Lincoln, whose name did not appear on the ballot in Virginia, received 11 votes in Loudoun and one in Fauquier. The Fauquier vote was cast by Henry Dixon, a testy militia colonel who lived at Vermont, a farm south of Salem in the valley bearing his family's name. He went to the polls with a pistol in his belt, and as there was no secret ballot, announced he had voted for Lincoln when he left the polling place. Many in the neighborhood said Dixon got what he deserved when he was killed in a street duel in Alexandria after the war.
Loudoun's precinct returns have not been found, but Taylor M. Chamberlin, in his 2003 book, Where Did They Stand?, uncovered a 1923 Loudoun Times newspaper clipping in which "One Who Was There" identified nine men and a probable 10th and 11th who voted for Lincoln. The 11 usually voted in the Lovettsville, Purcellville and Waterford precincts.
Old-timers recalled that Robert Johnson, a possible voter for Lincoln at the Lovettsville precinct, was armed with a shotgun to defend a Lincoln banner he had raised near the polling place.
Absent from the list of Lincoln voters cited by "One Who Was There" were the county's two most prominent anti-slavery voices, Samuel Janney, an educator and Quaker historian, and Yardley Taylor, a cartographer, geographer and horticulturist.

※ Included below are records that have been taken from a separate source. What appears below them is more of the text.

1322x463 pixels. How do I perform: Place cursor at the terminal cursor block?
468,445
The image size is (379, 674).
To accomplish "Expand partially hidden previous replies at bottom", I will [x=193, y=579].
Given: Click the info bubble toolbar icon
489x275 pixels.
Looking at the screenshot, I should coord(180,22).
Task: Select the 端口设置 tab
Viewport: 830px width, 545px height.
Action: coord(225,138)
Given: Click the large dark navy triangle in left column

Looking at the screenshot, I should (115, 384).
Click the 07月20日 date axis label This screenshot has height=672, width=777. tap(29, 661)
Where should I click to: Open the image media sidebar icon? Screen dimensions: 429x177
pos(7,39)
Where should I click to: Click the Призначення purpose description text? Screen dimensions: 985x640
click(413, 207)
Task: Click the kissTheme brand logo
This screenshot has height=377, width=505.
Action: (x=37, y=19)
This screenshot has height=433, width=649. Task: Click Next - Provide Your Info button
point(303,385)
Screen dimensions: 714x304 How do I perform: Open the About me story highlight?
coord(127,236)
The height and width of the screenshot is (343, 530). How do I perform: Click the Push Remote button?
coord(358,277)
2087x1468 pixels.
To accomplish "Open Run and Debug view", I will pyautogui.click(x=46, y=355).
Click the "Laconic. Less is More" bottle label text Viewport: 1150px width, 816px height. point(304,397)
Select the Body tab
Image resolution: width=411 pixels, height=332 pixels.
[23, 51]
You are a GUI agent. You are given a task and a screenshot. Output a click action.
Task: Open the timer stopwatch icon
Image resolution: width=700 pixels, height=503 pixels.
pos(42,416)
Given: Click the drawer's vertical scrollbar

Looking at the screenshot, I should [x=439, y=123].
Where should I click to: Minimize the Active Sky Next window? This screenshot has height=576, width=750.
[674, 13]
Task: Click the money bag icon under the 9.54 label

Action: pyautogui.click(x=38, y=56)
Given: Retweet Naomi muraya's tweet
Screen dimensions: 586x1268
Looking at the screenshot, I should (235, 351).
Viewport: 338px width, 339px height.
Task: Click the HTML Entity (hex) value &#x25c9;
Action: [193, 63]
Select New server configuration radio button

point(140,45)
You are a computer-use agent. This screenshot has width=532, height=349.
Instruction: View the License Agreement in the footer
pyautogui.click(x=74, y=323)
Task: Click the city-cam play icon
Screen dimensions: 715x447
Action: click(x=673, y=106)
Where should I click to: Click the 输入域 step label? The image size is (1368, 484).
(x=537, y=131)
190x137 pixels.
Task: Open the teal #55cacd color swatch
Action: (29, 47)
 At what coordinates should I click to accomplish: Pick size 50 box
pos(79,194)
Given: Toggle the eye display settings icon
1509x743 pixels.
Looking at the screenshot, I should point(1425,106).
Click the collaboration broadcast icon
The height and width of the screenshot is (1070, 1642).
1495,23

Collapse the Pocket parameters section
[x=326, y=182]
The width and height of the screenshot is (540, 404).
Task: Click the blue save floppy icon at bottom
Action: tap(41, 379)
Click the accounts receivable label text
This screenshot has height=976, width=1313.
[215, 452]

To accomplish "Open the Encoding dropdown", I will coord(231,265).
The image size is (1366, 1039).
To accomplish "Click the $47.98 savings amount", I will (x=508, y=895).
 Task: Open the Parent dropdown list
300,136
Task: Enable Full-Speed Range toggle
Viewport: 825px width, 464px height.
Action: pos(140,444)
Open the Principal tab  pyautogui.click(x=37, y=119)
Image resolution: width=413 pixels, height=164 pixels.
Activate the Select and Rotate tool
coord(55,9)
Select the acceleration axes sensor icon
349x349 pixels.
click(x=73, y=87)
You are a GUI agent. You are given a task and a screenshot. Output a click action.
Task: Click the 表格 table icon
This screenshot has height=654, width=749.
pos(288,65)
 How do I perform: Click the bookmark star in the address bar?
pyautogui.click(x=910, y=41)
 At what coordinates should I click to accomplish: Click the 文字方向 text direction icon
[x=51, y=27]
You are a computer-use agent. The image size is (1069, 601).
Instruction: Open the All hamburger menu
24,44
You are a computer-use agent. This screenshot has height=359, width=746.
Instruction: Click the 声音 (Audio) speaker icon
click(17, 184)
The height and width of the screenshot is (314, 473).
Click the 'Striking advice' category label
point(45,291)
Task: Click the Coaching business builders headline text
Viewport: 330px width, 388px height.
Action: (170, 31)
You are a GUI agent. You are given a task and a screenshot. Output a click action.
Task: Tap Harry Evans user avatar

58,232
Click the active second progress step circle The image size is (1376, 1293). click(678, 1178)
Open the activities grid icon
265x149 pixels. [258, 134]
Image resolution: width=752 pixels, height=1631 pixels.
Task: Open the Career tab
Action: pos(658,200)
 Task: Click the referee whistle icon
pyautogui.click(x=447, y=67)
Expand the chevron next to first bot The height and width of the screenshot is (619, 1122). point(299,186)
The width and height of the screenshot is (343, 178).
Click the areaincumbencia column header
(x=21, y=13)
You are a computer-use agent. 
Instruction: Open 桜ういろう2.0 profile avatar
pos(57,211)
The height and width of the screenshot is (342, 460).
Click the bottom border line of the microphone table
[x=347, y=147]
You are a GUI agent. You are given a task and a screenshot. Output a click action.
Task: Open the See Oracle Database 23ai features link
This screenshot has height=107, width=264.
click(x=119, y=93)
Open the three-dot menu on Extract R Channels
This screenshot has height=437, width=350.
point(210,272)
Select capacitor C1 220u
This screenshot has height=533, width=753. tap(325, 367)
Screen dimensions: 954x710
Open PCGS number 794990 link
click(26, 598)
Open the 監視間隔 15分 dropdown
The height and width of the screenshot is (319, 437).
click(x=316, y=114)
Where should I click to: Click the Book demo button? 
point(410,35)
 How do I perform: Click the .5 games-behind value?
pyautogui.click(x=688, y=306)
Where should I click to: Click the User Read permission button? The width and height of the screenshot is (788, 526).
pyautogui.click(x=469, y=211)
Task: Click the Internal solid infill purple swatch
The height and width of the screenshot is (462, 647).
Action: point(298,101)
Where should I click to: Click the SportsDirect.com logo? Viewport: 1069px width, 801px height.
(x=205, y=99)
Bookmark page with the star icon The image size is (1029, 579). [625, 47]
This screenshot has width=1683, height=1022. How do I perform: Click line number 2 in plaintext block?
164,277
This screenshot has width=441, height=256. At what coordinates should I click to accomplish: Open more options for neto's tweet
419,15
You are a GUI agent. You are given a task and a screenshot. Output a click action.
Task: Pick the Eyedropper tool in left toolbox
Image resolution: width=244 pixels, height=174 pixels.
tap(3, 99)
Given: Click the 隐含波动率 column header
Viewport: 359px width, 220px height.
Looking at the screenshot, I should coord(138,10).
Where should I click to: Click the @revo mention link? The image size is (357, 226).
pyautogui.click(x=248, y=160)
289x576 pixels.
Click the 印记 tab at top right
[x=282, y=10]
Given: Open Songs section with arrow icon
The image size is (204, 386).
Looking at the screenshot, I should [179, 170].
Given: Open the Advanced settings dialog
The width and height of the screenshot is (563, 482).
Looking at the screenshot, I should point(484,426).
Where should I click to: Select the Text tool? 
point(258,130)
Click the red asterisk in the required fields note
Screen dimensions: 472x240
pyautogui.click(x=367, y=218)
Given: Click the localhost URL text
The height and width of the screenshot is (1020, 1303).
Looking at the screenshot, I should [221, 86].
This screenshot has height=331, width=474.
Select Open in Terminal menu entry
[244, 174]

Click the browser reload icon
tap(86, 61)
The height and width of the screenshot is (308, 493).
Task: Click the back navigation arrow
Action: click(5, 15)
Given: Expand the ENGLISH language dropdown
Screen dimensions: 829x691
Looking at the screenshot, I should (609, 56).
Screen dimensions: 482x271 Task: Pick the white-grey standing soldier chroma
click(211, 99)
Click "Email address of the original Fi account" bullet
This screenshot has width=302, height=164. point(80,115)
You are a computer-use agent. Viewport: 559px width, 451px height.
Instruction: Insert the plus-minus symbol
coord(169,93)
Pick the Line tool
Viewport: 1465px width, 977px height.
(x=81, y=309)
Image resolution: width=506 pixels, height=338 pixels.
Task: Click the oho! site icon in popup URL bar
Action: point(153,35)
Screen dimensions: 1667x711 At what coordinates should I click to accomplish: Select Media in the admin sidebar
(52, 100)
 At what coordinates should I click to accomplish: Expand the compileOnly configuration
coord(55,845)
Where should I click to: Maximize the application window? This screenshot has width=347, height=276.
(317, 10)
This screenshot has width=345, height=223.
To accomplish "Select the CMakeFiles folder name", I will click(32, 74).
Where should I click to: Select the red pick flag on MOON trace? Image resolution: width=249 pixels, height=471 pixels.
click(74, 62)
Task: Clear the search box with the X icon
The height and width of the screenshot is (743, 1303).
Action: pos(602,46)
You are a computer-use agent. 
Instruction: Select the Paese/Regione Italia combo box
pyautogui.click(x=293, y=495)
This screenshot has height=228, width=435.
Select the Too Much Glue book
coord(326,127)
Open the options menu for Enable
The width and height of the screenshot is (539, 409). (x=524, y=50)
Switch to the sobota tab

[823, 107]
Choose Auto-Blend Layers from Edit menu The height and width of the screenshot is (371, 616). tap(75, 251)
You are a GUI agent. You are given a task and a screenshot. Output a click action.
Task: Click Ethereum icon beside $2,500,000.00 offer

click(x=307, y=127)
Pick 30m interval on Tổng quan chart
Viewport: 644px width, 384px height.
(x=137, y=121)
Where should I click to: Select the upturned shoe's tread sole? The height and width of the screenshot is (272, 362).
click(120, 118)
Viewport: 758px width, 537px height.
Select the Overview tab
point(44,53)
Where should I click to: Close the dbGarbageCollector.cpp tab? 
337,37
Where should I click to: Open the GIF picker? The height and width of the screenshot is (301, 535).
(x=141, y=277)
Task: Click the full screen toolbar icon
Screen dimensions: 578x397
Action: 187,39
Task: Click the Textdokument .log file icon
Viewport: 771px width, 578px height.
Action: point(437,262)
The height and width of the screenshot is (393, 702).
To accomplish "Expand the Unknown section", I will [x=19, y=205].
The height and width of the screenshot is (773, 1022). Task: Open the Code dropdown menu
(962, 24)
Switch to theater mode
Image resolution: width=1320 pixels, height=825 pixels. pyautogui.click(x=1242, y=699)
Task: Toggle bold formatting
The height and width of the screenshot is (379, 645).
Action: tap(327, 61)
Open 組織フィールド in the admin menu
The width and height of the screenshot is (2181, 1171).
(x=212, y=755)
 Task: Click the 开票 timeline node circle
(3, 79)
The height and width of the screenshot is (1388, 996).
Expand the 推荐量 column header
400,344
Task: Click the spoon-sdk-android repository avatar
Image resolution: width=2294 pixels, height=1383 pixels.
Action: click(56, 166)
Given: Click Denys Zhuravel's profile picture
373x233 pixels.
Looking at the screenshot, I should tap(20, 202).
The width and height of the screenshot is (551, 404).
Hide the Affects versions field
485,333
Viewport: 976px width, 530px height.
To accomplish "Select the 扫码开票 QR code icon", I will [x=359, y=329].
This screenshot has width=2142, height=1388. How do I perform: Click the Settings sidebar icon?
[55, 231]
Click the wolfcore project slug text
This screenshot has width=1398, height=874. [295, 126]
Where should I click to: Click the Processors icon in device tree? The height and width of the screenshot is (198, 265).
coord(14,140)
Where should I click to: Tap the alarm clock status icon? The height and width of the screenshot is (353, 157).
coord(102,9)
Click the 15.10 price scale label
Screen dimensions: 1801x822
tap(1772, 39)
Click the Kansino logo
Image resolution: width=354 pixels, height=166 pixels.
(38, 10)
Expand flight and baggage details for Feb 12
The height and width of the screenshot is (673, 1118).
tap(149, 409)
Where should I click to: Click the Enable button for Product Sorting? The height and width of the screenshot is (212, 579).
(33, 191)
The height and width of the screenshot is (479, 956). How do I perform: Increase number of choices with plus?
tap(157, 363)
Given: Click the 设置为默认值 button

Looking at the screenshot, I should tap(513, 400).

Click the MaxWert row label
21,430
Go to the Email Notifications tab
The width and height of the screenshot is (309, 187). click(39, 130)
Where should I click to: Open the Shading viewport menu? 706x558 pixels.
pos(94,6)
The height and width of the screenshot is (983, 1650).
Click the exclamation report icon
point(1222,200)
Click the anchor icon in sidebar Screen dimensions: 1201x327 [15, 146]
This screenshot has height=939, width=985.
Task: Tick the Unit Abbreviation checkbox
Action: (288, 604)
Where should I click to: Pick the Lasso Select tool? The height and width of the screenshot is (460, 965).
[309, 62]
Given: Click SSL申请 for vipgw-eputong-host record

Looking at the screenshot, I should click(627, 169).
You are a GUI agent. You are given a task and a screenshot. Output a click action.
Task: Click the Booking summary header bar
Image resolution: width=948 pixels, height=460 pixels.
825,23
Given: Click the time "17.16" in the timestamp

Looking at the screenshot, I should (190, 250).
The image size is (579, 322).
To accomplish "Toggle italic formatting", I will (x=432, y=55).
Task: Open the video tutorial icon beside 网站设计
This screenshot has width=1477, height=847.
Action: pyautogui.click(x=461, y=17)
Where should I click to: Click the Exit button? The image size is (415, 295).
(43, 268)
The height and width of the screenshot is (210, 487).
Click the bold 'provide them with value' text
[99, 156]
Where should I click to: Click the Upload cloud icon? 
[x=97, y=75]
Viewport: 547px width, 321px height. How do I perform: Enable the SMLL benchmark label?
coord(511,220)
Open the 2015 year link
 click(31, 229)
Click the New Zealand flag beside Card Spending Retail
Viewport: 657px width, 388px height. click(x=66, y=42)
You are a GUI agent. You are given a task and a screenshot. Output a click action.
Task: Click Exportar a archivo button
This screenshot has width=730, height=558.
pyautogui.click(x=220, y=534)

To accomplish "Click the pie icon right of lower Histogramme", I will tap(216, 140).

Both men had been constantly accused of assisting escaped slaves.
An unexpected strong Republican vote came from the Occoquan precinct in Prince William County. Fifty-five men in that milling town and seaport, home to some Quakers, voted for Lincoln. Before the election, they had raised a pole flying a Lincoln banner. It angered so many people that the county court authorized a militia to tear it down.
The other 13 counties and three independent cities of Northern Virginia and the lower Shenandoah Valley gave Lincoln a total of 40 votes. He received 1,887 in the state, mostly in the mountainous counties of western Virginia. Breckinridge won in Virginia by 156 votes, his strength coming from the southern part of the state.
On March 7, 1861, Catherine Barbara Broun, a Middleburg housewife, wrote in her diary: "We are all in great distress now about the state of the country. Mr. Lincoln was inaugurated this week (Black Republican). We greatly fear Civil War."